Spate of Anti-Semitic Incidents in Germany, France

israel germany
U.S. ambassador to Germany Richard Grenell holds up a kippah during a pro-Israel demonstration in Berlin, last month. (Reuters/Fabrizio Bensch)

German police were investigating two separate anti-Semitic incidents that occurred this week, the Jewish Telegraph Agency reported on Tuesday.

The first incident occurred in the city of Düsseldorf on Monday evening when assailants followed Rabbi Chaim Barkahn in the street and called him a “Jewish pig.”

“It was a very, very terrible moment,” he told German news agency dpa, adding it was his first such experience in the city where he has lived and served the Jewish community for 18 years.

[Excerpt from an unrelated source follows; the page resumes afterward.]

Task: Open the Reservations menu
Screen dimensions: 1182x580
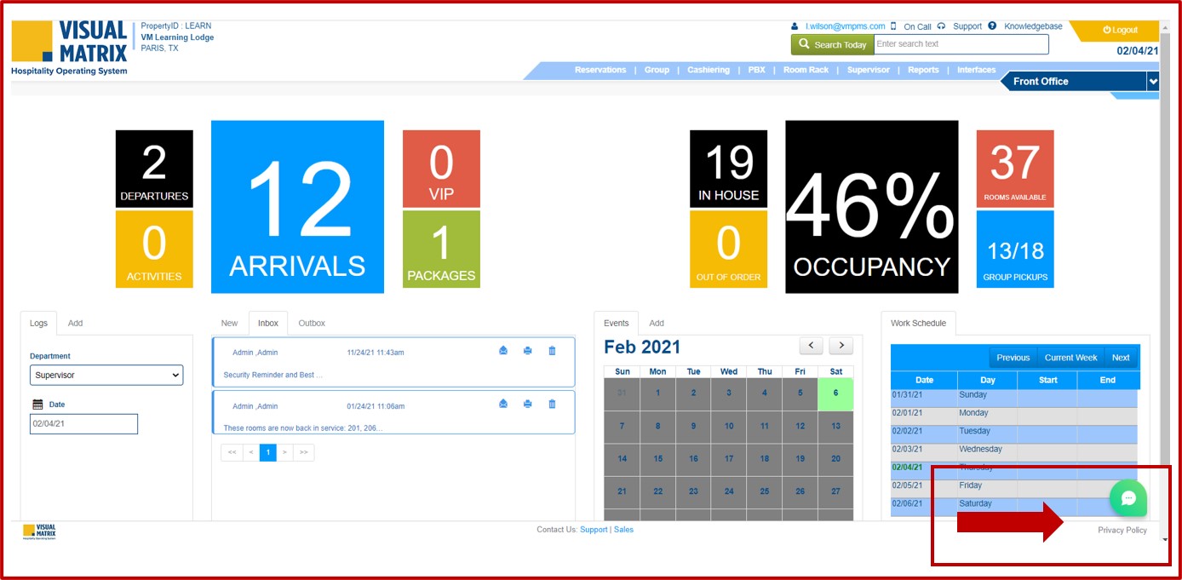Action: (x=600, y=70)
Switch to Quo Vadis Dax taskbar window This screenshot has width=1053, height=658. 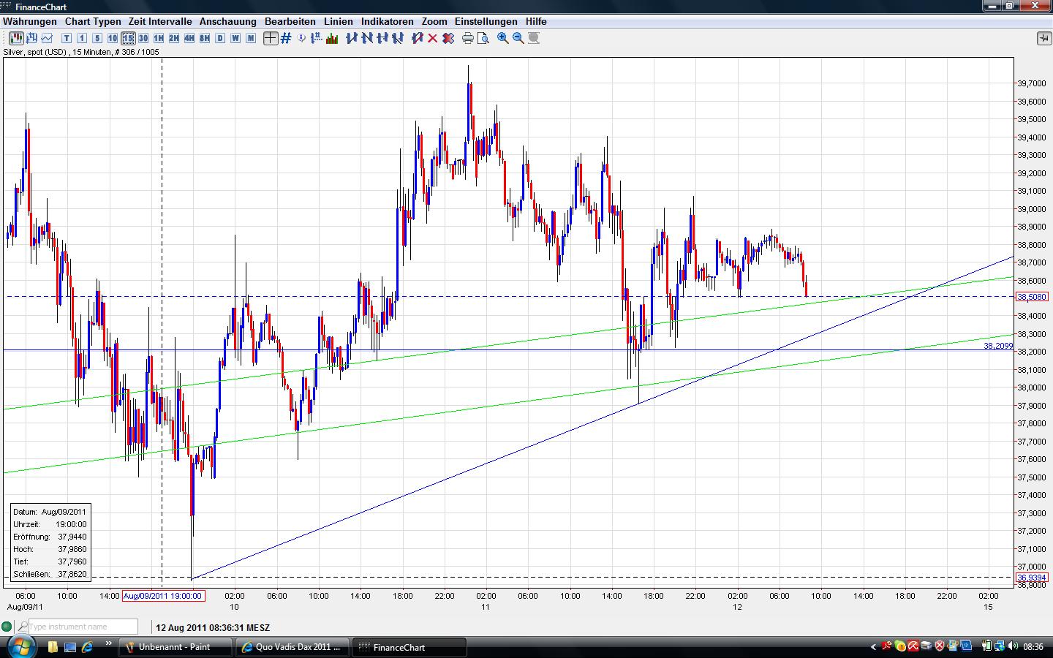pyautogui.click(x=293, y=647)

“Unfortunately, I can now say I don’t feel safe anymore in Düsseldorf as a Jew. But I am hoping for better times,” he said.

On Sunday night in Berlin, a 20-year-old man, who was also wearing a kippah, said perpetrators tried to spit on him.

Both incidents are being investigated, JTA reported.

In late May, days after Germany’s anti-Semitism czar lamented that Jews would be ill-advised to wear kippot in public because of anti-Semitism in the country, one of the nation’s leading dailies printed a “do-it-yourself kippah” cutout on its front page, as an act of solidarity with the Jewish community.

In Paris, a 79-year-old Jewish woman was wounded Tuesday outside a Paris shul in the city’s 11th district from a metal ball hurled at her. The woman  was taken to a hospital with some cranial damage and loss of blood. Her condition was reported as stable.

On Monday, a bowl full of water was hurled, possibly from an elevated residential apartment, at men leaving the same shul.